**About this exercise**
Set down, word for word, the line with "below normal temperatures (61, 1478)" and the lines after it through the final line of the data below, without pictures.

BEGIN

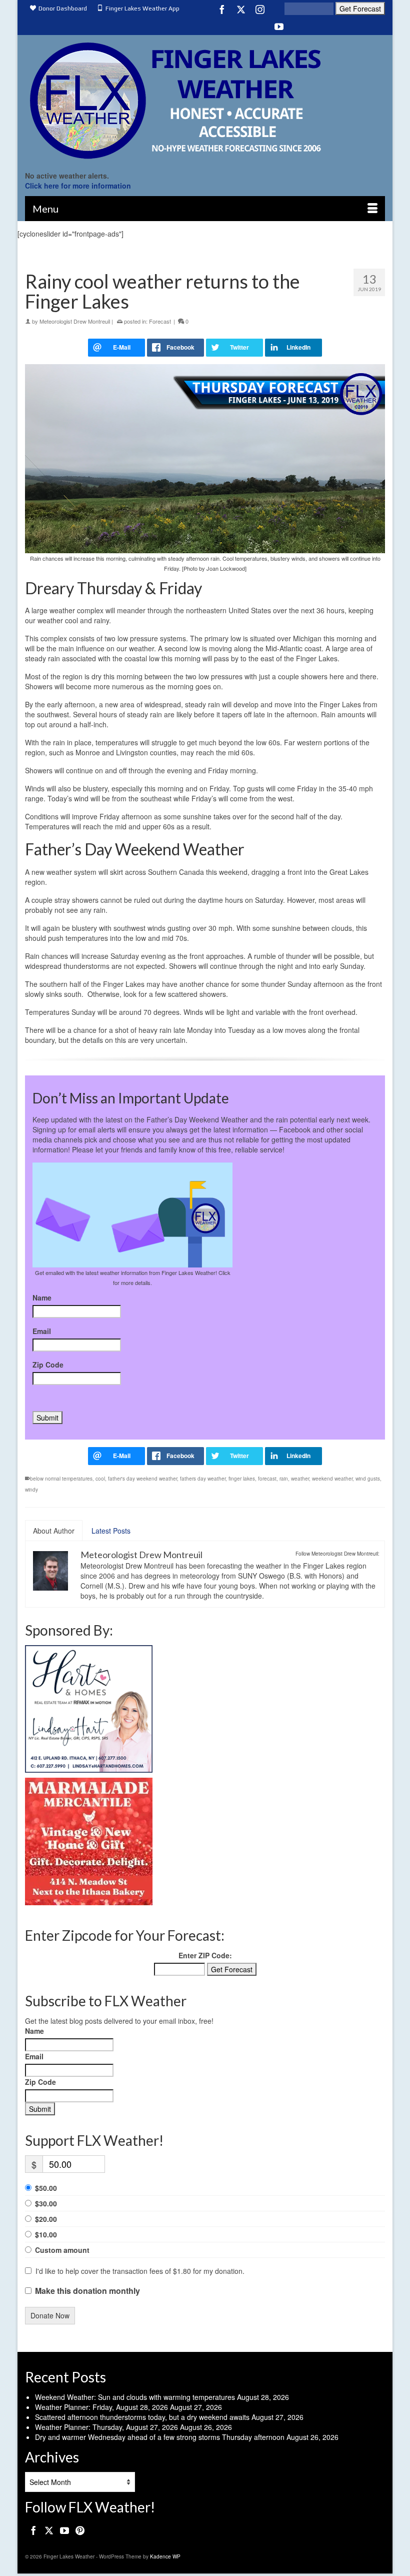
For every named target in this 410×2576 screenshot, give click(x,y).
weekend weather (332, 1478)
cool (100, 1478)
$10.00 (46, 2234)
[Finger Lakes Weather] (205, 100)
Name (42, 1298)
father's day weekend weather (142, 1478)
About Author (53, 1531)
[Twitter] (241, 9)
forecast (267, 1478)
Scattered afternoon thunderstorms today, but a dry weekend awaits (142, 2417)
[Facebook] (222, 9)
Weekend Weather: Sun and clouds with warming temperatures (135, 2397)
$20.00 (46, 2219)
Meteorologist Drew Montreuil (75, 321)
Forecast (160, 321)
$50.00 (46, 2188)
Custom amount (62, 2250)
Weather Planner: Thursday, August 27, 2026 (106, 2427)
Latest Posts (111, 1531)
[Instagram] (260, 9)
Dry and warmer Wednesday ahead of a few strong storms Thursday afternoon (159, 2437)
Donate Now (50, 2315)
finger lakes (241, 1478)
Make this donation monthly (87, 2290)
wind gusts (368, 1478)
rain (284, 1478)
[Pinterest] (80, 2530)
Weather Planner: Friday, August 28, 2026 (101, 2407)
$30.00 (46, 2203)
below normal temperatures (61, 1478)
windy (31, 1489)
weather (300, 1478)
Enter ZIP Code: (205, 1955)
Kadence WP (165, 2556)
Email (41, 1331)
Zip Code (48, 1365)
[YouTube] (279, 26)
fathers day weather (203, 1478)
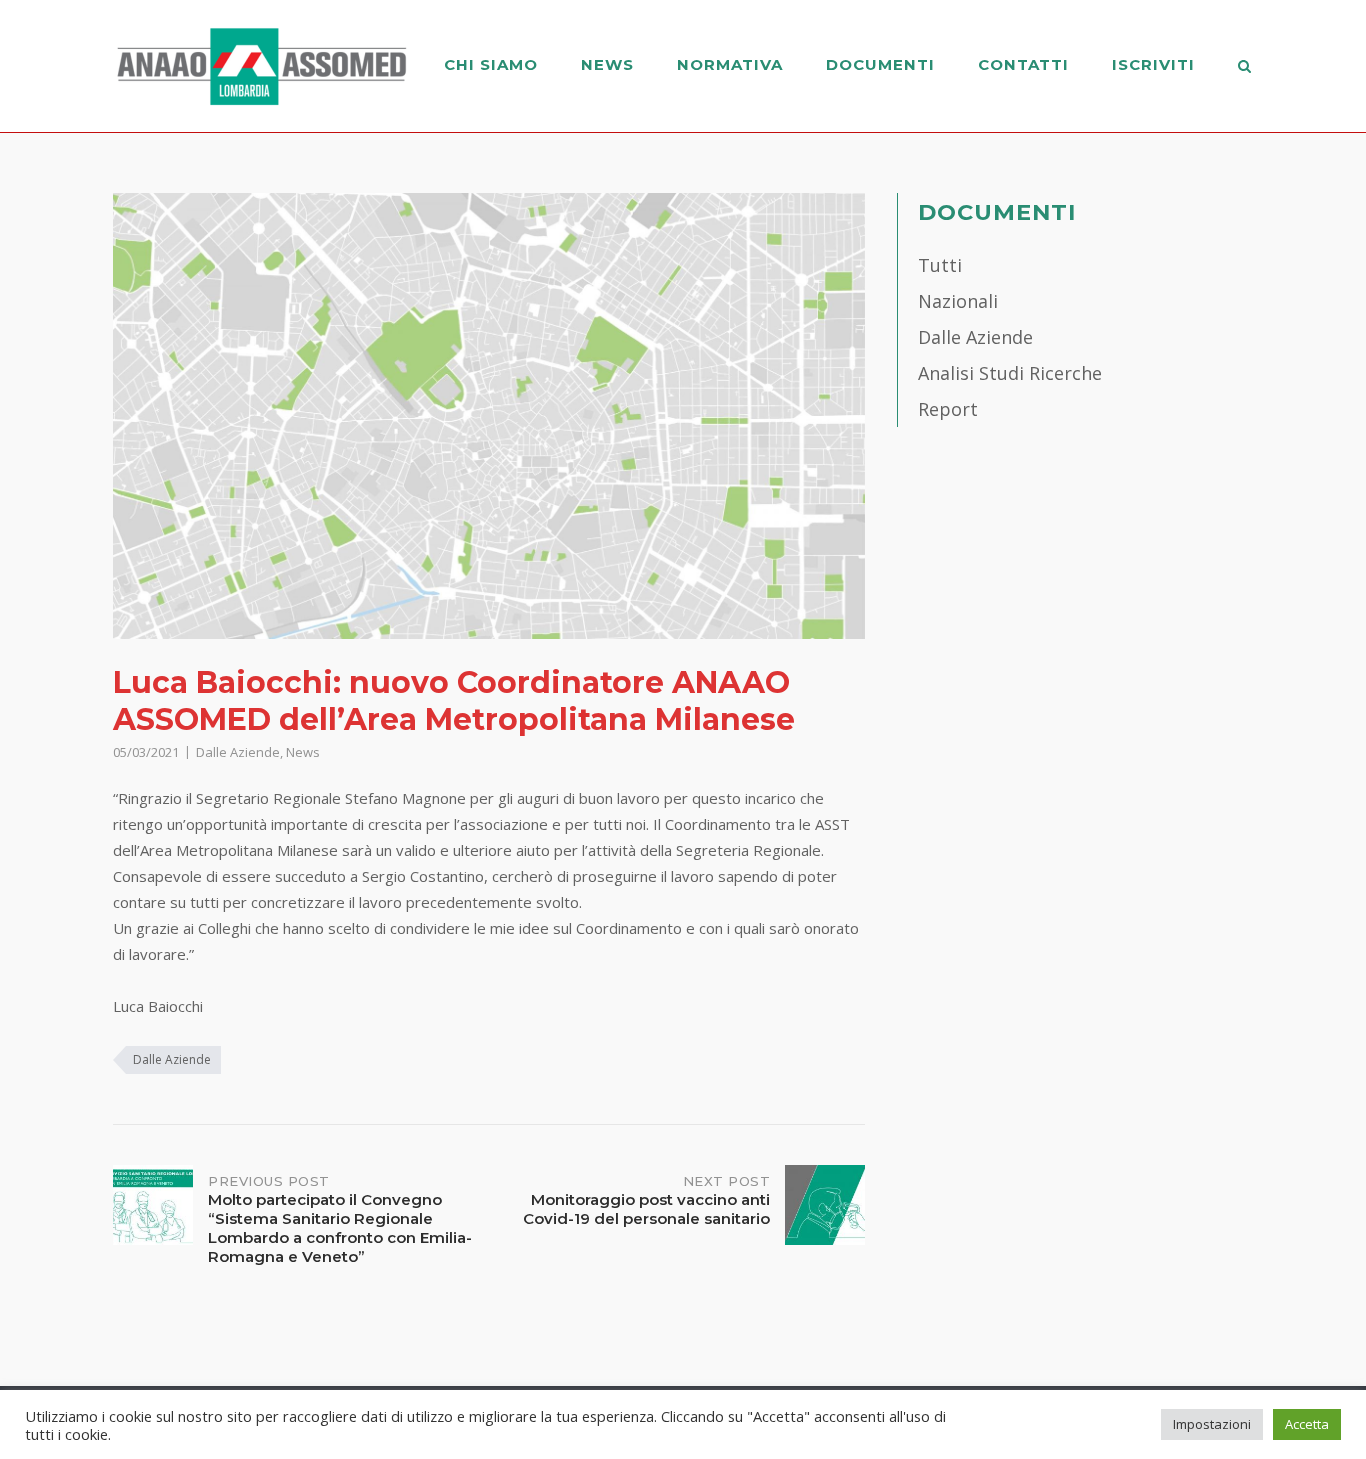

END

**Exercise solution**
below normal temperatures (61, 1478)
windy (31, 1489)
weather (300, 1478)
Enter ZIP Code: (205, 1955)
Kadence WP (165, 2556)
Email (41, 1331)
Zip Code (48, 1365)
[YouTube] (279, 26)
fathers day weather (203, 1478)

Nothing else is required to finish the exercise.